══ Data for review ══
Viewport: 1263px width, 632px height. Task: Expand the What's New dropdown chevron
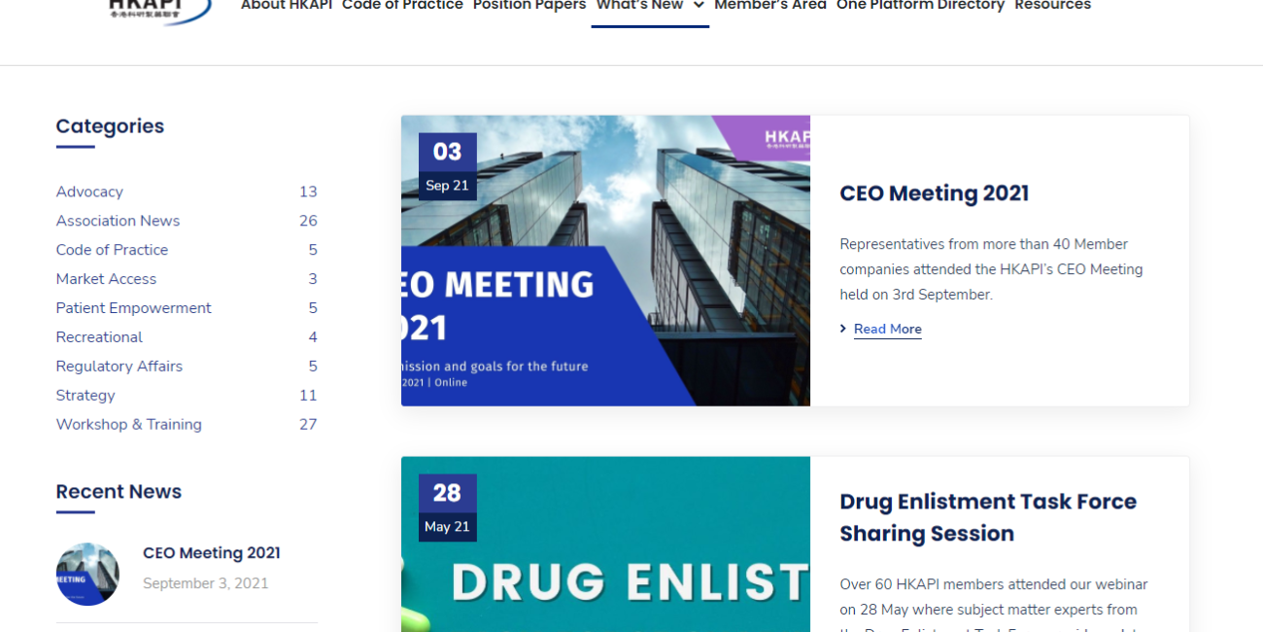pyautogui.click(x=699, y=6)
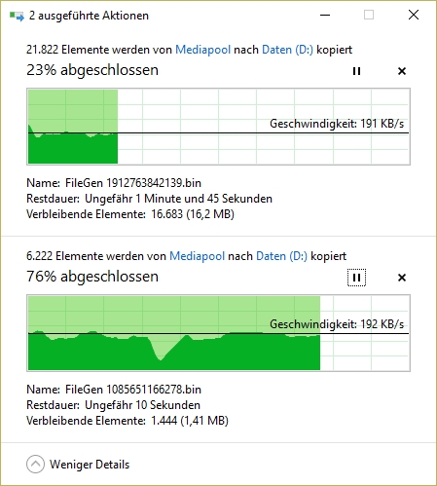Click the Weniger Details label

click(90, 465)
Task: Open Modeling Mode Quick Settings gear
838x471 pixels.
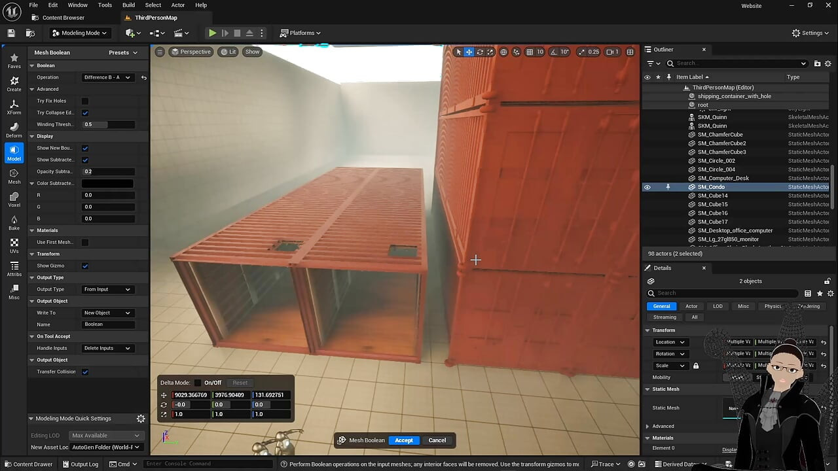Action: (x=140, y=419)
═══
Exercise description — None of the pictures should appear; repeat the records exactly otherwise.

Problem solution —
Viewport: 1263px width, 632px height. Task: Expand the What's New dropdown chevron
pyautogui.click(x=699, y=6)
Click the Weniger Details label

click(90, 465)
Task: Open Modeling Mode Quick Settings gear
838x471 pixels.
Action: (x=140, y=419)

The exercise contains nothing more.